SUPPLIED PASSAGE —
┌────────
Samuels (1996) provides a representative account of this perspective. Although he does not reject the importance of truth (o.p.p.114), he posits that the social construction of truth leads to a multiplicity rather than homogeneity of truth (o.p.p.115). Therefore, all epistemological, ontological and theoretical positions are functional with regard to the reconstruction of extant reality. This reconstruction is almost solely a discursive matter. Hence, vast opportunities for selective perception exist (o.p.p.117). These arguments hold even more forcefully in social sciences, which – most notably economics – are systems of belief and modes of discourse and not solely epistemological phenomena (Samuels (1991), p.516). The social construction of knowledge-belief (the control of language), in return,  organises the control of the definition of reality. Consequently, it has an inexorable political nature (o.p.p.517). It is indicative how he understands this political nature: it is when the mode of discourse (i.e. selective perception) is combined with hierarchical social structures (o.p.p.519). The prioritisation of the characteristic «hierarchical» is telling. Politics are understood as mere struggle for power and hierarchy. This struggle is autonomised from the economy and even overimposed on the latter.

 

IV. A political genealogy of Political Economy?

Meuret’s (1988) «Political genealogy of political economy» is an interesting attempt to propose a post-modernist interpretation of the birth and the establishment of Political Economy. Meuret’s framework is based on a combination of Foucault’s theory of knowledge (as a programme of truth but without calling into question its actual truthfulness) and the Annales economic historiography. His main thesis is that Political Economy became the dominant discourse because it constructed a better political framework for the co-existence of capital, state and those trying to protect themselves from their power. Thus, the reasons for the emergence of Political Economy are to be found in the field of the political rather than that of the economic. It is indicative that, for Meuret, the final crisis of the ancien regime (the last stage of the feudal system) is caused mainly by political reasons; and particularly political ideological and discursive factors.
└────────
GIVEN INSTRUCTION 1 — List every page number cited in parentheses in the passage on political economy.

Records from a data source
┌────────
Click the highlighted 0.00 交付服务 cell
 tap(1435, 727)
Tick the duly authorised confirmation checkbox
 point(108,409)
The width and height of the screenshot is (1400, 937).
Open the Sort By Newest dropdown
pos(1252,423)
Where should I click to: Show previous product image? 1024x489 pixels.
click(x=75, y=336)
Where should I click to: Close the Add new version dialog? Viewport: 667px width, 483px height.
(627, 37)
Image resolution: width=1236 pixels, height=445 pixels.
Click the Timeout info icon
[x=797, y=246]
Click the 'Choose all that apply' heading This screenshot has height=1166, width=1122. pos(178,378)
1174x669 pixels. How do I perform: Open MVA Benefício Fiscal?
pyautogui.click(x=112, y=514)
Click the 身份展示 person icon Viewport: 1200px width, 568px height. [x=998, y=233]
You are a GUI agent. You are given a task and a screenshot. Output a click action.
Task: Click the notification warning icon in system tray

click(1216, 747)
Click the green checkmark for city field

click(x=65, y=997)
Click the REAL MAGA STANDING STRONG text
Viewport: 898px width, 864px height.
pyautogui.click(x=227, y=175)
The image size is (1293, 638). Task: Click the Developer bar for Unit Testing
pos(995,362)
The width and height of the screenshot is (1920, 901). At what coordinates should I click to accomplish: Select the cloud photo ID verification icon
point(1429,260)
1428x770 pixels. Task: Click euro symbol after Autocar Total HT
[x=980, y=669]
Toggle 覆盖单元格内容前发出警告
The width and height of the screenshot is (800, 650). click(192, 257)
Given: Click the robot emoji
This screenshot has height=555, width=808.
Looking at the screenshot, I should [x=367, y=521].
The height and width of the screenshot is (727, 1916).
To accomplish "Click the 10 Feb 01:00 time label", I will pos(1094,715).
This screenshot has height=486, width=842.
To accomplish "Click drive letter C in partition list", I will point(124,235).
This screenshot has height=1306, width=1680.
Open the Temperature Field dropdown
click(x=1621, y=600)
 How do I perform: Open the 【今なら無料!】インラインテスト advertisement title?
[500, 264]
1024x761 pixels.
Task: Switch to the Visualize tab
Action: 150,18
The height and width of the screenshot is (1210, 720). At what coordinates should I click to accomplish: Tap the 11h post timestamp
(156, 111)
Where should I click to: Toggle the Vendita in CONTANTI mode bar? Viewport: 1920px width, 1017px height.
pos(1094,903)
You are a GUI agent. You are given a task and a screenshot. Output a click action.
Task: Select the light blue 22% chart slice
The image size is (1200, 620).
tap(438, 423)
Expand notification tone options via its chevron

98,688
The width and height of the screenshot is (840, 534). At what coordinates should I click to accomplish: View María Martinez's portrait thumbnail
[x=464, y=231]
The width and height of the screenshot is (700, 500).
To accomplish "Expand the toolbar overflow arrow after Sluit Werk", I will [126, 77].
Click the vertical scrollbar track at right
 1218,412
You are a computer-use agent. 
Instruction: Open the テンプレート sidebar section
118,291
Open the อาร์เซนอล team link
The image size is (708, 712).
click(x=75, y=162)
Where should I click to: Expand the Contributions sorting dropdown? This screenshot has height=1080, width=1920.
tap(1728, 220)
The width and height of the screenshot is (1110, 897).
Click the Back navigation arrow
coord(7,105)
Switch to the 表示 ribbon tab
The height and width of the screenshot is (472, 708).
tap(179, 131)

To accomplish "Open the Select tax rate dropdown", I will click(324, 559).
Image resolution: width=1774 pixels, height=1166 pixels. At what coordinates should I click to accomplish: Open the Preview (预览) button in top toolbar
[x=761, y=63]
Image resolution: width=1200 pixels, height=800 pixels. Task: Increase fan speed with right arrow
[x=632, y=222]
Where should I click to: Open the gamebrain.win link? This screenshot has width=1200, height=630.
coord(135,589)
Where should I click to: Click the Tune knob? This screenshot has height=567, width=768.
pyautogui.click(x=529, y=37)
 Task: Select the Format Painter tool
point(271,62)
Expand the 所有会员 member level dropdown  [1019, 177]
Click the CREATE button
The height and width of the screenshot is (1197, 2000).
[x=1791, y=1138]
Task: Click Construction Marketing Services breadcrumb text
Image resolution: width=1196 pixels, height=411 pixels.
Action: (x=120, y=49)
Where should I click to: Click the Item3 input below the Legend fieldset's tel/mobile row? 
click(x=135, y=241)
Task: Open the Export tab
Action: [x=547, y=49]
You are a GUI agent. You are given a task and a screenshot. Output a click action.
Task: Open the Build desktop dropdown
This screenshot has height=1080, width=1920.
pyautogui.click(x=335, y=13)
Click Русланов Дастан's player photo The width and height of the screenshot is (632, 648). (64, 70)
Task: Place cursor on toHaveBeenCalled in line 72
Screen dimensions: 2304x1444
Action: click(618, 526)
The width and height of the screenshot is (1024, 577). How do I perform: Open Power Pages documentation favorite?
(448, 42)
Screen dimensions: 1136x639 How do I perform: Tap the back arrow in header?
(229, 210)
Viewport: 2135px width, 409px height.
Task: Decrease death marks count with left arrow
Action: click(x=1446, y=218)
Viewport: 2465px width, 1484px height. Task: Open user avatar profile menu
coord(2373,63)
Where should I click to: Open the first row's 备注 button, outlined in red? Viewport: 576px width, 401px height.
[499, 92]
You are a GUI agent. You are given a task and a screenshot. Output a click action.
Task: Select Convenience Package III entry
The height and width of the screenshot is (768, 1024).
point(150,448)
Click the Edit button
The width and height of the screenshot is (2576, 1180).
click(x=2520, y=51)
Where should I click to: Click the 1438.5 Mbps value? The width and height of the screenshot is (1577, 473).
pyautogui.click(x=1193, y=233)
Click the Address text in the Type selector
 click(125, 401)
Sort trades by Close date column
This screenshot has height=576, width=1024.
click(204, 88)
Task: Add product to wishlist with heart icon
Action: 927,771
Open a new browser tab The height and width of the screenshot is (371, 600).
└────────
GIVEN INSTRUCTION 2 — Find each line of the entries that contains the word "button", and copy all of those lines.

RIGHT ANSWER 1 — 114, 115, 117, 516, 517, 519

RIGHT ANSWER 2 —
Image resolution: width=1774 pixels, height=1166 pixels. At what coordinates should I click to accomplish: Open the Preview (预览) button in top toolbar
Click the CREATE button
Where should I click to: Open the first row's 备注 button, outlined in red? Viewport: 576px width, 401px height.
Click the Edit button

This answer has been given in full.